PROBLEM TO WORK ON: Rewrite every line of the data below as a JSON list of strings, one string per line, skipping blank lines and omitting the pictures.

Item-finding data
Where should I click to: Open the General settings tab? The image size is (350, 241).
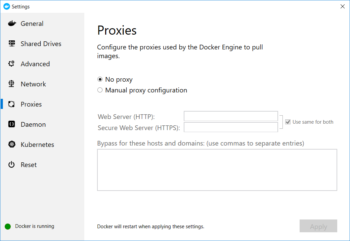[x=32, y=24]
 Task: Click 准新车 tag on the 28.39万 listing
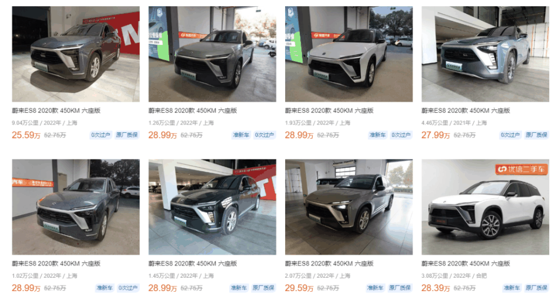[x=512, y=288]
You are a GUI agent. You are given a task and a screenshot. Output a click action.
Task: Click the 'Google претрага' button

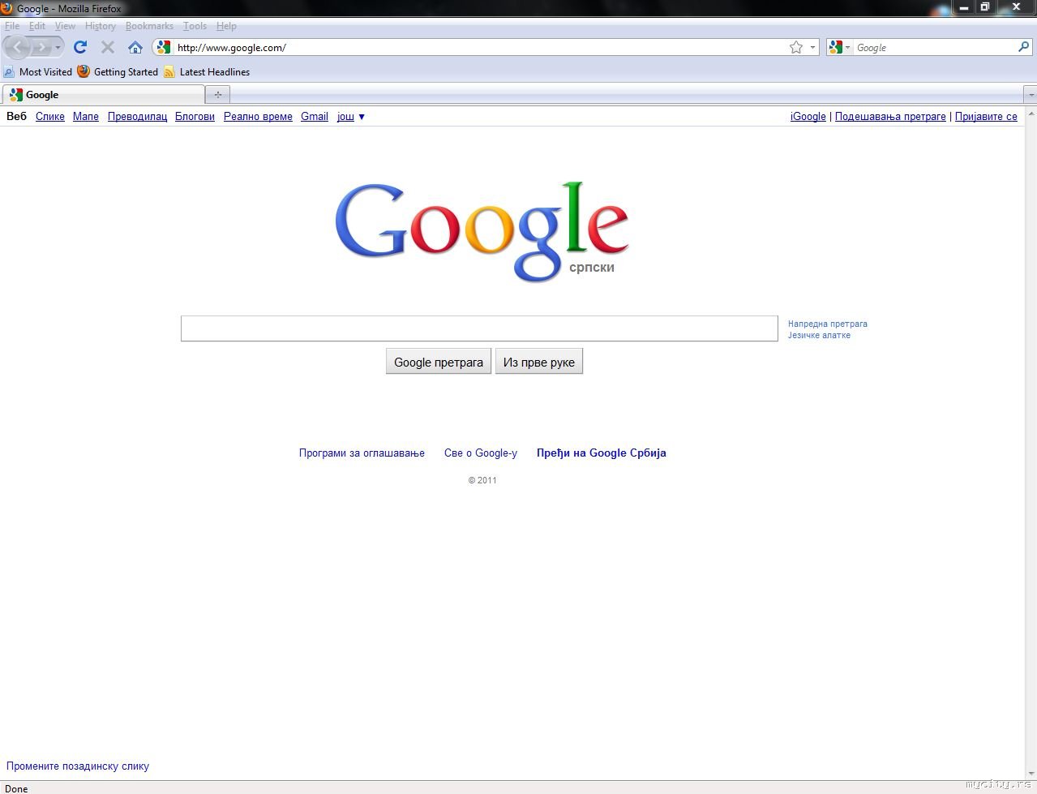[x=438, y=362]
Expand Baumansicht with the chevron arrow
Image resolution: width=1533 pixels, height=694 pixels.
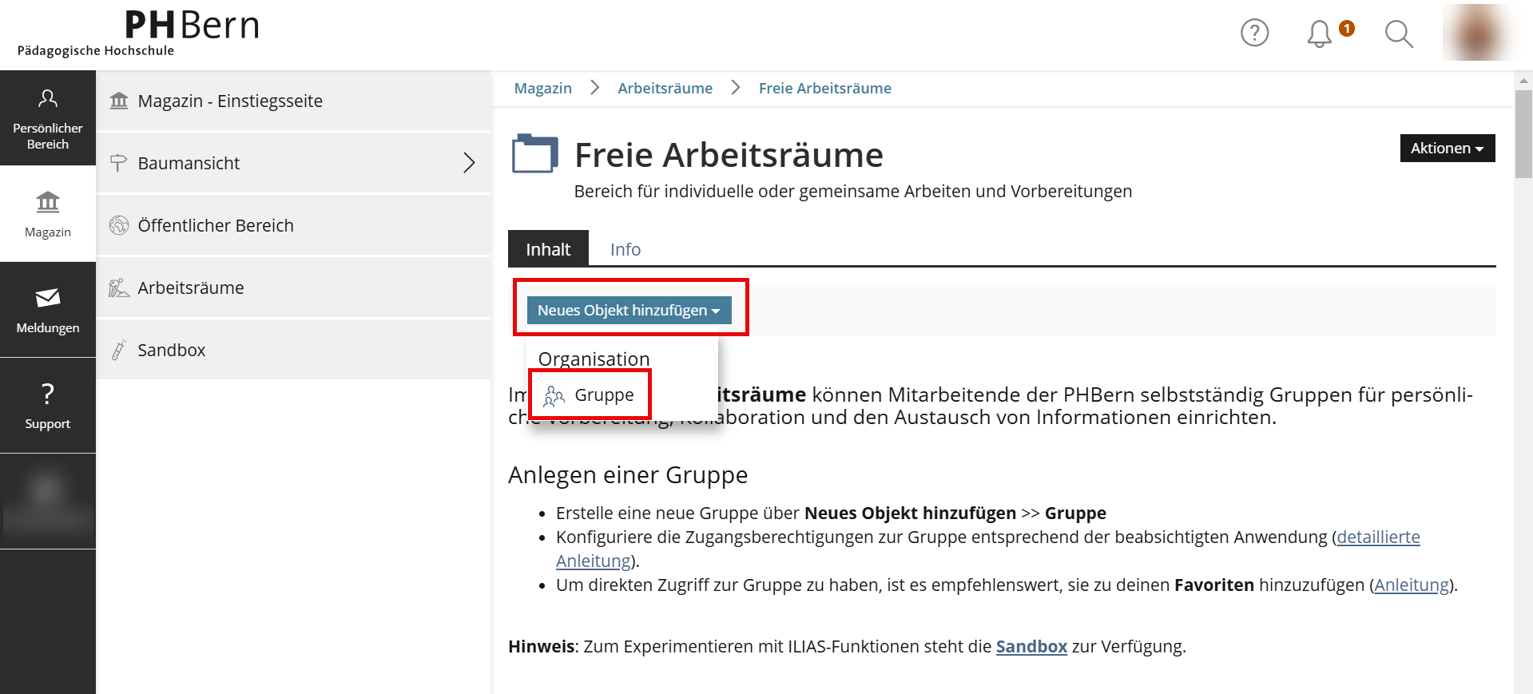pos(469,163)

THE ANSWER:
[
  "Where should I click to: Open the General settings tab? The image size is (350, 241).",
  "[x=32, y=24]",
  " Task: Click 准新车 tag on the 28.39万 listing",
  "[x=512, y=288]",
  "You are a GUI agent. You are given a task and a screenshot. Output a click action.",
  "Task: Click the 'Google претрага' button",
  "[x=438, y=362]",
  "Expand Baumansicht with the chevron arrow",
  "Image resolution: width=1533 pixels, height=694 pixels.",
  "pos(469,163)"
]